A lot of weird things happen when your voting rights can easily be exchanged for cash.
In meatspace politics, this is true and we see signs of it regularly. We see it when powerful lobbying groups buy elected officials to buy more toothpaste or when campaigns spend tons on advertising.
But only in crypto can your vote really be exchanged for money.
Look at the various governance tokens with trading volumes in the hundreds of millions. The equivalent would be telling someone that one of your votes for US President has fallen below its 50-day moving average and is now entering a cup-and-ball formation – in business terms, extremely bearish.
And this week the cryptosphere got another opportunity to dig into this dynamic when Optimism, the Ethereum scaling solutions project, gave 5% of its OP token supply in an airdrop to various users.
Recipients of the OP token can either hold the token and become a member of the DAO, or they can entrust their holdings to someone who may have more knowledge or more time to help develop the project.
The Ethereum Name Service (ENS) did something similar with its airdrop, creating a federal system of sorts.
Nathan van der HaydenA crypto governance guru told at Snapshot Labs decrypt“The values of the Optimism Collective were clearly defined and users were able to choose governance, or delegate it to someone who matches their view. This clear framework allows for quality governance. Well-defined processes are the key to moving a community in the right direction, even more so than good values.”
And the reason for using a top-tier system is based on the assumption that those who use optimism and/or sedentary services (i.e. layer-2 solutions or governance in crypto) are also encouraged to see That the service is constantly improving and flourishing (regardless of token performance).
It is a noble act with good intentions. Still, crypto is a cynical industry.

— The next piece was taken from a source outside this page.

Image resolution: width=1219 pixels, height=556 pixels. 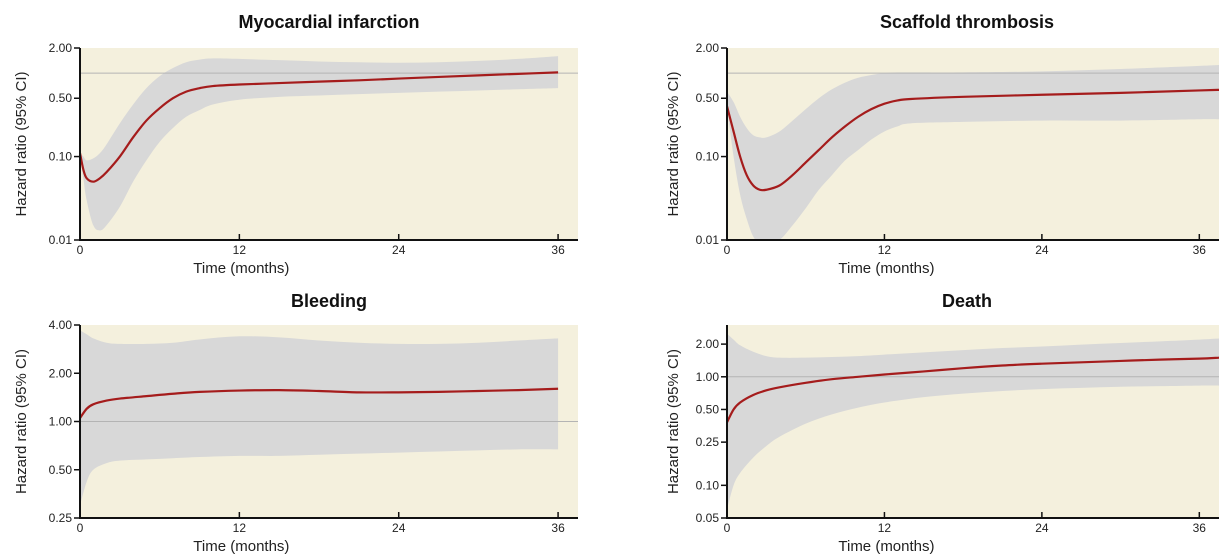 I want to click on chart-title: Myocardial infarction, so click(x=328, y=22).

As soon as AirDrop officially launched, OP collapsed. CoinMarketCap shows that the coin entered the market at 1:30 p.m. EST at around $4.50, and dropped to $0.79 a few hours later.

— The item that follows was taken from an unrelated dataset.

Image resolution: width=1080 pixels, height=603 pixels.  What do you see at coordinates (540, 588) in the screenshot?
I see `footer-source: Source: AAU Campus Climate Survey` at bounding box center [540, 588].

That is, a decrease of 82 percent. Oh.
What happened? The people who received the OP token immediately threw it away.
Combining data from both Dune Analytics and an optimism-specific block explorer, we can see that approximately 31,800 eligible addresses had abandoned their holdings as of press time.
The massive sell-off has sparked outrage from many in the community, with critics saying users are selling off “responsibility” and ownership of the project.
Bridges is literally running out of liquidity as shameless husband dumps his $op and run back to mainnet
Not so much passion for responsibility tokens and public goods funding during Bera https://t.co/7j6SmvN1hK
— kamikaz TH (@kamikaz_ETH) 1 June 2022
But as van der Heyden said decrypt“People are crazy about AirDrop dumpers because they think AirDrop comes with some sort of digital handshake. ‘I’ll give you this free money, in return you participate in governance and you help our network grow. ‘”
“Indeed,” he said, an airdrop “is without any strings attached.”